Supplied records:
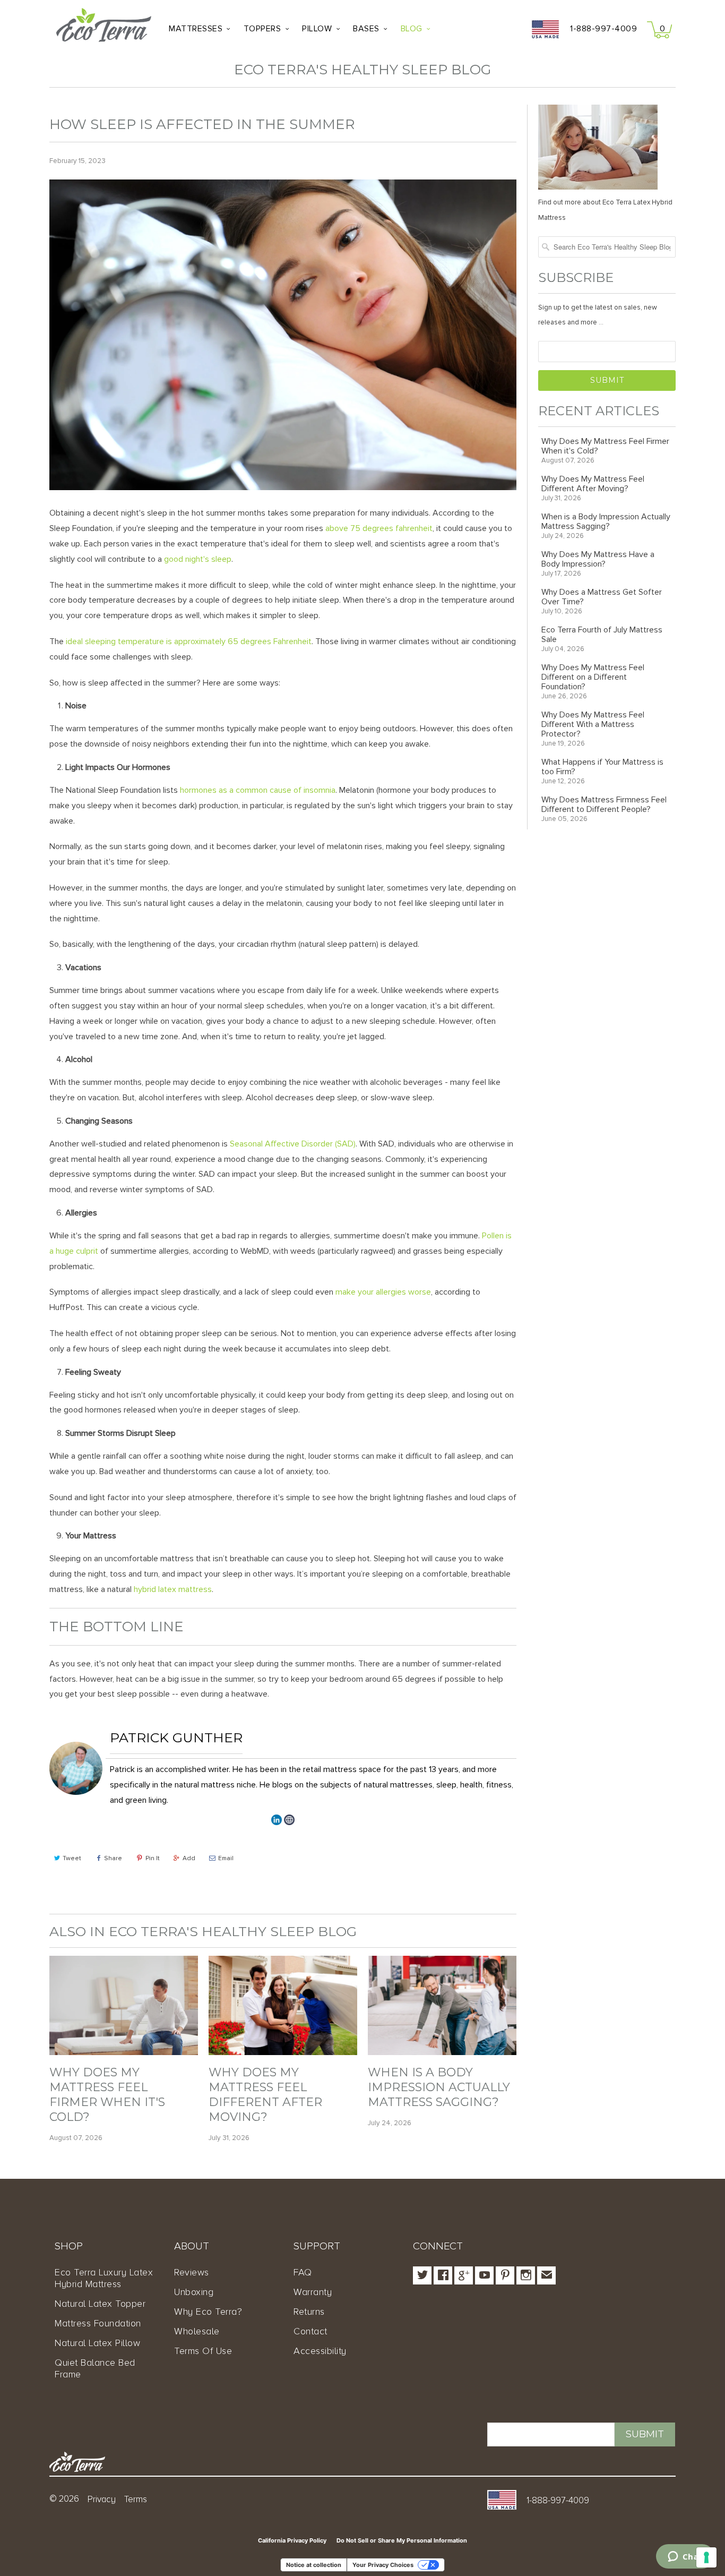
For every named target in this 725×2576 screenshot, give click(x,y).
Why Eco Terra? (208, 2311)
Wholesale (197, 2331)
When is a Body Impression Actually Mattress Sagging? (439, 2087)
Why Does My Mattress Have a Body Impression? (597, 559)
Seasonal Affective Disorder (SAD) (293, 1144)
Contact (310, 2331)
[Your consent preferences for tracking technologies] (706, 2557)
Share (113, 1858)
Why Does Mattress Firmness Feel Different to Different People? (604, 804)
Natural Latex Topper (100, 2303)
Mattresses (195, 28)
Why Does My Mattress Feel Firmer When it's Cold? (107, 2094)
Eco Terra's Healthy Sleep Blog (362, 69)
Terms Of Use (203, 2351)
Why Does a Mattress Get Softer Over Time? (601, 597)
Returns (309, 2311)
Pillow (317, 28)
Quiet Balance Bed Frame (95, 2368)
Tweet (72, 1858)
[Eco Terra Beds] (104, 27)
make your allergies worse (383, 1292)
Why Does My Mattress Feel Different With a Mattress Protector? (592, 724)
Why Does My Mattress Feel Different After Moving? (265, 2094)
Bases (366, 28)
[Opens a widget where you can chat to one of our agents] (684, 2557)
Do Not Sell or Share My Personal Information (401, 2540)
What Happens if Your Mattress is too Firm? (602, 767)
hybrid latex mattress (173, 1589)
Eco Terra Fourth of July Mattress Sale (601, 634)
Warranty (313, 2292)
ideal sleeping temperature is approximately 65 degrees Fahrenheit (189, 641)
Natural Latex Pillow (97, 2343)
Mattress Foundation (98, 2323)
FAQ (303, 2272)
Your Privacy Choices (382, 2565)
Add (189, 1858)
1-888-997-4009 (603, 28)
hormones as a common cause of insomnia (257, 790)
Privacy (102, 2499)
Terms (135, 2499)
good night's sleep (197, 559)
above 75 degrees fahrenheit (379, 528)
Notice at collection (313, 2565)
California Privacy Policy (292, 2540)
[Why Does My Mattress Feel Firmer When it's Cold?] (123, 2052)
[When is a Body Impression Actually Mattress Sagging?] (442, 2052)
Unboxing (193, 2292)
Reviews (191, 2272)
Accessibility (320, 2351)
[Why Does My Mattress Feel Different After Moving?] (283, 2052)
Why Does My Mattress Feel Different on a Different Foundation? (592, 677)
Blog (411, 28)
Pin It (152, 1858)
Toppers (262, 28)
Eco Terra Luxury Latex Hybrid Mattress (104, 2278)
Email (226, 1858)
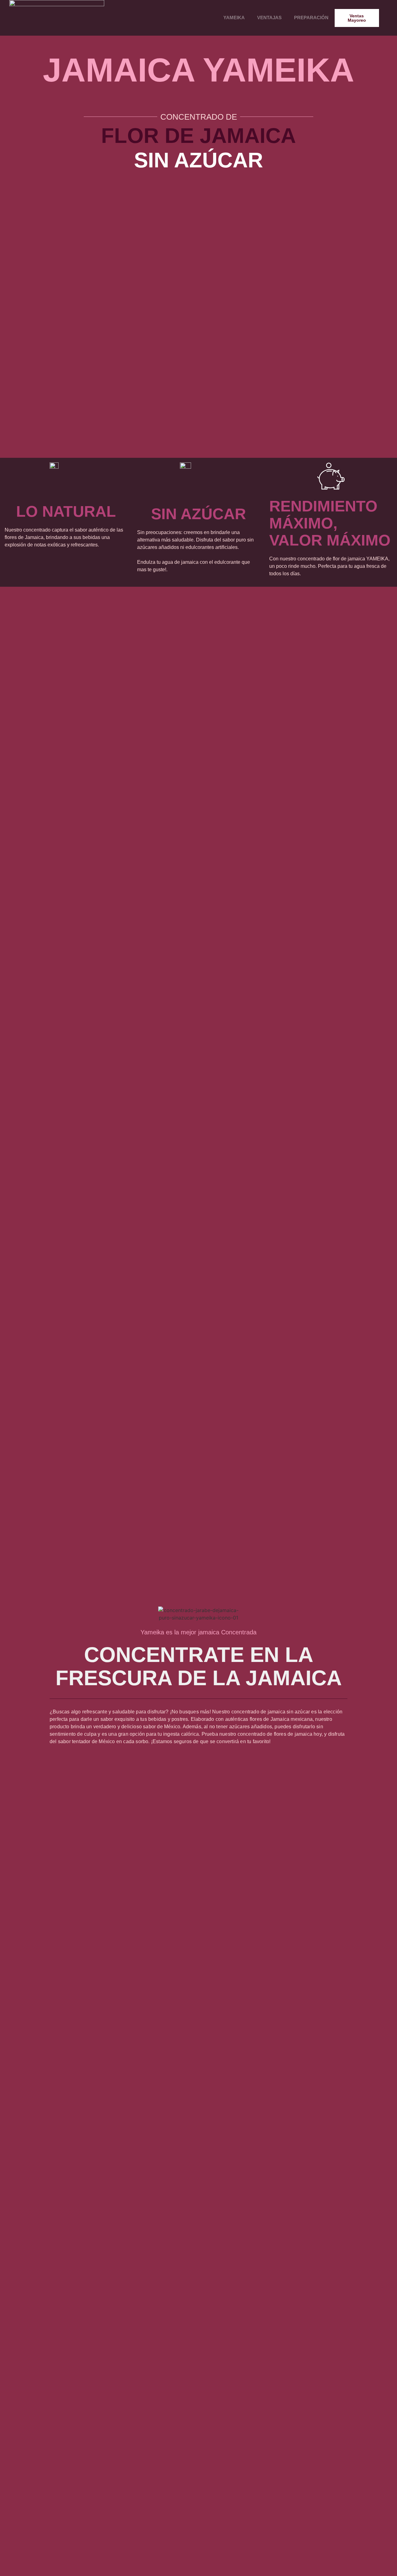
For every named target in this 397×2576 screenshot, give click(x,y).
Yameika (234, 17)
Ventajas (269, 17)
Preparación (311, 17)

Work instruction:
Copy every line from the records above that contains the word "Privacy".

Reply to the task:
Your Privacy Choices (382, 2565)
Privacy (102, 2499)
California Privacy Policy (292, 2540)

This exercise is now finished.